The Role of Physical Barrier Functions of Polyethylene Glycol Modified Nanoparticles in Modulating Their Blood Circulation
Open Access
- Author:
- Ben Mabrouk, Amira
- Graduate Program:
- Materials Science and Engineering
- Degree:
- Master of Science
- Document Type:
- Master Thesis
- Date of Defense:
- December 10, 2024
- Committee Members:
- Urara Hasegawa, Thesis Advisor/Co-Advisor
James Hansell Adair, Committee Member
John Mauro, Program Head/Chair
Scott H Medina, Committee Member - Keywords:
- drug delivery
PEGylation
liver endothelial cells
nanoparticle clearance.
Nanoparticles Clearance
Liver Endothelial cells
NMR Relaxometry
Drug Delivery - Abstract:
- Nanoparticles based drug delivery have garnered significant attention in medicine for their ability to deliver drugs at precise doses, enhance therapeutic outcomes, minimize side effects, and improve patient compliance. However, their rapid clearance, predominantly by the liver, remains a significant challenge. Upon administration, cells of the reticuloendothelial system (RES) swiftly sequester a substantial portion of the injected particles, regardless of their size, shape, or chemical composition. While Kupffer cells, liver residing macrophages, traditionally considered the primary contributors to nanoparticle clearance, recent evidence highlights the equally significant role of liver scavenger endothelial cells in this process. To address this challenge, surface modifications of nanoparticles have been extensively studied to modulate their interactions with biological systems. Among these strategies, PEGylation—grafting polyethylene glycol chains onto the particle surface—has emerged as a popular choice due to its hydrophilicity, biocompatibility, and proven ability to enhance nanoparticles performance in vivo. This thesis aims to explore the impact of the physical properties of surface-grafted methoxy polyethylene glycol chains (mPEG) on nanoparticle-cell interactions, with a focus on understanding their uptake by liver endothelial cells. We hypothesize that the mobility of surface mPEG, as a physical barrier function, modulates nanoparticles uptake by liver scavenger endothelial cells. Four groups of fluorescent polystyrene nanoparticles were modified with mPEG chains of varying molecular weights (2, 5, 10, and 20 kDa). Using NMR relaxometry, the relaxation rates of the mPEG canopy were measured, and chain mobility was estimated using the Bloembergen-Purcell model. Higher molecular weight mPEG was found to exhibit faster local motion compared to lower molecular weight chains.
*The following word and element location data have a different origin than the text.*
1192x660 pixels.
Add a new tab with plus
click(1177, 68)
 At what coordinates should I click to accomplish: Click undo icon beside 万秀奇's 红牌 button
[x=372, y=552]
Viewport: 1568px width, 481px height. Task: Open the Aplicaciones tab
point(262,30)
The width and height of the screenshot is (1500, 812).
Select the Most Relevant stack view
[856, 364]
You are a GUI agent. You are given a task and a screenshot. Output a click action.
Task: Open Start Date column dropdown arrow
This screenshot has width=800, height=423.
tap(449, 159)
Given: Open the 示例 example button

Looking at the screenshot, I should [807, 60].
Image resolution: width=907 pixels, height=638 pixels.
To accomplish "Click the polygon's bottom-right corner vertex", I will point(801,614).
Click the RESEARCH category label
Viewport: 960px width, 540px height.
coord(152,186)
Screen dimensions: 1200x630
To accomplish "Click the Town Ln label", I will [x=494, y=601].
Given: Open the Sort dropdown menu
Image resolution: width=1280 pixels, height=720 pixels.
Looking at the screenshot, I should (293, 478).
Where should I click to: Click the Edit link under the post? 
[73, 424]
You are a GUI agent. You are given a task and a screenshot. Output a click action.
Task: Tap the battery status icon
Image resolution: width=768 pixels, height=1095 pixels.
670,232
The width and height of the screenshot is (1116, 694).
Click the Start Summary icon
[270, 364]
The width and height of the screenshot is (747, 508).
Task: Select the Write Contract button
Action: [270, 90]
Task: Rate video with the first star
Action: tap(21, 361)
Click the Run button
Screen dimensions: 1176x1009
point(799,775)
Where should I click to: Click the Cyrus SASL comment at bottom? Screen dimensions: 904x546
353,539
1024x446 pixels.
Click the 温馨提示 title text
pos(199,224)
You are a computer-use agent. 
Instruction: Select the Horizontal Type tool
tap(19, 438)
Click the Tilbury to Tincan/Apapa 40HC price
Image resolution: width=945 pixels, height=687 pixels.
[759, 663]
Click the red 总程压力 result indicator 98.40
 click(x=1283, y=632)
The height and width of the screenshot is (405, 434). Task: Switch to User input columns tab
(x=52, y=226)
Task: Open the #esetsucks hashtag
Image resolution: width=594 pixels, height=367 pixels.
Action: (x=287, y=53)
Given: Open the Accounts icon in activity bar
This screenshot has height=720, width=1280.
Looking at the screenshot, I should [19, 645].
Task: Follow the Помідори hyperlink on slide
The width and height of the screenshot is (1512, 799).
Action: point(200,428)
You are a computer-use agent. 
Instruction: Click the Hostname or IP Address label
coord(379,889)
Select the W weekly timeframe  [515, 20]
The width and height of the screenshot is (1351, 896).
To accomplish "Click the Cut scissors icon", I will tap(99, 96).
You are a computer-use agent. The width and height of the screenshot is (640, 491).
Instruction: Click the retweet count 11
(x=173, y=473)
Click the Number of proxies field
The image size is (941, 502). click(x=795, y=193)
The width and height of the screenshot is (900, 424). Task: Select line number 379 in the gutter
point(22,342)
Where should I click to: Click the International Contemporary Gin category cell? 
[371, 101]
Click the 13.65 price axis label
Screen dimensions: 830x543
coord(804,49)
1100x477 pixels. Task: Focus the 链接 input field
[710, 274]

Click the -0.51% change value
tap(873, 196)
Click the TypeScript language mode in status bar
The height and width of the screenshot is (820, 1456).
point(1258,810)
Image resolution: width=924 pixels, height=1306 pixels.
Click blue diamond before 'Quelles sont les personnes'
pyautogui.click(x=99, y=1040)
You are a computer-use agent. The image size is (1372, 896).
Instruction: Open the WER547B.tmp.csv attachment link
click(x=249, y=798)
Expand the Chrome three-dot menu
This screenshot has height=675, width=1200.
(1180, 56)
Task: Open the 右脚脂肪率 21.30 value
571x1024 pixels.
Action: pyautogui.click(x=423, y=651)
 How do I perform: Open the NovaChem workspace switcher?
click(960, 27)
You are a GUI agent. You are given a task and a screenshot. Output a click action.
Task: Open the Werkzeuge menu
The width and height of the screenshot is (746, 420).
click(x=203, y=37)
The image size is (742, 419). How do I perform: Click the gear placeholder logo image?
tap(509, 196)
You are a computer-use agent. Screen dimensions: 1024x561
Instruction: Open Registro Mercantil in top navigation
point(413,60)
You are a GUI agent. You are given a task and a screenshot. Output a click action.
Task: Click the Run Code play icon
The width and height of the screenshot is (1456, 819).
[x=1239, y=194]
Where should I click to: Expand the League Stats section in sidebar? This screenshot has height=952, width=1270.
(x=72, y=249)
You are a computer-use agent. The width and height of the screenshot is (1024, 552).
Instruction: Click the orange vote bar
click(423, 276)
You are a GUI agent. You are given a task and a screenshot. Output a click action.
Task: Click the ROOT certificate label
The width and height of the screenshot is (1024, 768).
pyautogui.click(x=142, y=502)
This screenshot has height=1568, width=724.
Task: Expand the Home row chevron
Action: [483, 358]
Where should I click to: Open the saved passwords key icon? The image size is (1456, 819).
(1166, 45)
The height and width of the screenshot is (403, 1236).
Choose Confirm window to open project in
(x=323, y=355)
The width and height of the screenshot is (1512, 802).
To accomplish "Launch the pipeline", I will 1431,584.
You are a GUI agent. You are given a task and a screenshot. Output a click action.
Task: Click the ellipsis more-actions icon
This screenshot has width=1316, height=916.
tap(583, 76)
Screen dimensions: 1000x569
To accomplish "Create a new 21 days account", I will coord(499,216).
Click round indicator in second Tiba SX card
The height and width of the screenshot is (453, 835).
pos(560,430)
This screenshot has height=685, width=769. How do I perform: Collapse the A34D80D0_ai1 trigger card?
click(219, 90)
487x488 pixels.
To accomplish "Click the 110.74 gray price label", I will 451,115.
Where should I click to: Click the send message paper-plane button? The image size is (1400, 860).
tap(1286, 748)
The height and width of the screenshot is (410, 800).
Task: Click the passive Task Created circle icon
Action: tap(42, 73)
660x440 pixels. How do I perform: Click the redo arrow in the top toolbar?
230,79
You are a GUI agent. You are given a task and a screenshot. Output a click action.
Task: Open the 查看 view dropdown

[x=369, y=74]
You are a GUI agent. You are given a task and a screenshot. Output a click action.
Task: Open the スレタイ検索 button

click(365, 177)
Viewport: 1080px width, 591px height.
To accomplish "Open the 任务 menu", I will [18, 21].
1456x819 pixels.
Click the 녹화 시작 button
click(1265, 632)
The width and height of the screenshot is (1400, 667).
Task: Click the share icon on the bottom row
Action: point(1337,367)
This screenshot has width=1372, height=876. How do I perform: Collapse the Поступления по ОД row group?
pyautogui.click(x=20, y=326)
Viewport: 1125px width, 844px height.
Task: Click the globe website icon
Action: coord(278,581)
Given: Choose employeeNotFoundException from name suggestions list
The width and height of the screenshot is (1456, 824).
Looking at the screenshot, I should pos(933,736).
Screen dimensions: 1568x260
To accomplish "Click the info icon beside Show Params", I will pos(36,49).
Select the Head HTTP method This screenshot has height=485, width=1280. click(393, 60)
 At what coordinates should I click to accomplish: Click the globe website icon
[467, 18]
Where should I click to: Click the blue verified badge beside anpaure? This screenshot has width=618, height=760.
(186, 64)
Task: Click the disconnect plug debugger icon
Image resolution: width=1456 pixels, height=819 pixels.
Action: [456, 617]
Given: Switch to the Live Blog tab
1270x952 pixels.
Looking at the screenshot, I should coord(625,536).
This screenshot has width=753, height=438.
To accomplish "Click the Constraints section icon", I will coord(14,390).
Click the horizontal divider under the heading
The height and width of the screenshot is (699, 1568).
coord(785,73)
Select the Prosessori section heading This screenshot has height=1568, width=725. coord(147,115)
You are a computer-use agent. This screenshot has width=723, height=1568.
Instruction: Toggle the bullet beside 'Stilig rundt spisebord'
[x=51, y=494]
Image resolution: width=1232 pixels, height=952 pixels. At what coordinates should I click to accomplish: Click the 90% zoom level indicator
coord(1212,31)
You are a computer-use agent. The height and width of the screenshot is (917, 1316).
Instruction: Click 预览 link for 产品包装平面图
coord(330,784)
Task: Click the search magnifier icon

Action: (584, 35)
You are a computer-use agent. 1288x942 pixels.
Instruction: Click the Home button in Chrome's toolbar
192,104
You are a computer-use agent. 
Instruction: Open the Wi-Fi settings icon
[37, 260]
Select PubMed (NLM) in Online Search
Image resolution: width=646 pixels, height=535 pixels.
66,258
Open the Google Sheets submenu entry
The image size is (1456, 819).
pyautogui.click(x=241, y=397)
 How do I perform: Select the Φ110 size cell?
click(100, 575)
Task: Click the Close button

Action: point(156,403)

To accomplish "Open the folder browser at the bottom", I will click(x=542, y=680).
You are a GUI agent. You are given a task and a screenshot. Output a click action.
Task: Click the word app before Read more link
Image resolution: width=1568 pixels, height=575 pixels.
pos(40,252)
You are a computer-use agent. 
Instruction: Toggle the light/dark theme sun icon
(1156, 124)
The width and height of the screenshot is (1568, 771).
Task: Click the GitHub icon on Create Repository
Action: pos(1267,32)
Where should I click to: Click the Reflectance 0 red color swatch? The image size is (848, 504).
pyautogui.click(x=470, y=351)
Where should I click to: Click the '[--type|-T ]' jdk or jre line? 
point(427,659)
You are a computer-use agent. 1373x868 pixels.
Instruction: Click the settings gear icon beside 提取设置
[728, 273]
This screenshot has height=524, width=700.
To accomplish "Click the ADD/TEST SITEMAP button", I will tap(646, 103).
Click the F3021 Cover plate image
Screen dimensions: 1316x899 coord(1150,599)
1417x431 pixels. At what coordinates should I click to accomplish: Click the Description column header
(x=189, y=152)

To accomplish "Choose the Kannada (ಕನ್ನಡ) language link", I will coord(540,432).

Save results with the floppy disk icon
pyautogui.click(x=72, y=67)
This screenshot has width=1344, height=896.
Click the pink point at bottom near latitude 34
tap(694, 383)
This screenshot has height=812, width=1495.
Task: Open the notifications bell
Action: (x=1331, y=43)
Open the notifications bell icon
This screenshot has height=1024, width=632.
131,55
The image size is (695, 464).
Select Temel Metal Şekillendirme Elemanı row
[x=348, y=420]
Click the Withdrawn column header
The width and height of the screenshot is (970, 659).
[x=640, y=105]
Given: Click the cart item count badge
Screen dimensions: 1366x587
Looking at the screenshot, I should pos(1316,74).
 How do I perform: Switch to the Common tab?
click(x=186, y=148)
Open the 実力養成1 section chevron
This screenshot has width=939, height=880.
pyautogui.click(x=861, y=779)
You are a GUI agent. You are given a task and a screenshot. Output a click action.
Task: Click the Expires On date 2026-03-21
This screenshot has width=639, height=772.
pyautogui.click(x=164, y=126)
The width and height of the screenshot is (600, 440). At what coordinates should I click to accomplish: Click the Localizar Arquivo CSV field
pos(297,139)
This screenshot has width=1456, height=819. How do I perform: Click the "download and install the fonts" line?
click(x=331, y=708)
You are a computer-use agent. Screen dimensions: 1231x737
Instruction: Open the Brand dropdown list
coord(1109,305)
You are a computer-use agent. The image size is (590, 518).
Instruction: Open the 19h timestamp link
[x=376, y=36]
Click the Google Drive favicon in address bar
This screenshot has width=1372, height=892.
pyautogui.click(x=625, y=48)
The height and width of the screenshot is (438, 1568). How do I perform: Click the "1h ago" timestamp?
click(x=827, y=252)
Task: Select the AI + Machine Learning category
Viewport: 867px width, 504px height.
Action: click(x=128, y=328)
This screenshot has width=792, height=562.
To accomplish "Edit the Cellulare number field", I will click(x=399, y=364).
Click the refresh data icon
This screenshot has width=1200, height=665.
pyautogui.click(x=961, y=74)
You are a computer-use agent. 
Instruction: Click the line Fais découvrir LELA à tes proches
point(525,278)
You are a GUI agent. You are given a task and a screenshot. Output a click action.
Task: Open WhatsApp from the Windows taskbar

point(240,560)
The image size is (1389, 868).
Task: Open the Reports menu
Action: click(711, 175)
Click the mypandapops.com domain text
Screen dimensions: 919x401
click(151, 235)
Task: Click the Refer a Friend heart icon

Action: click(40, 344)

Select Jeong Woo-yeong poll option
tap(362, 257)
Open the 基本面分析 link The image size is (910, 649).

The nanoparticle groups were then evaluated in vitro using a cell model with functional similarities to liver scavenger endothelial cells. In vitro, nanoparticles with 20 kDa mPEG exhibited an 88% reduction in internalization by endothelial cells compared to those with 2 kDa mPEG. These findings elucidate the role of surface physical properties in modulating nanoparticles clearance, providing insights to optimize nanoparticles design for enhanced blood circulation.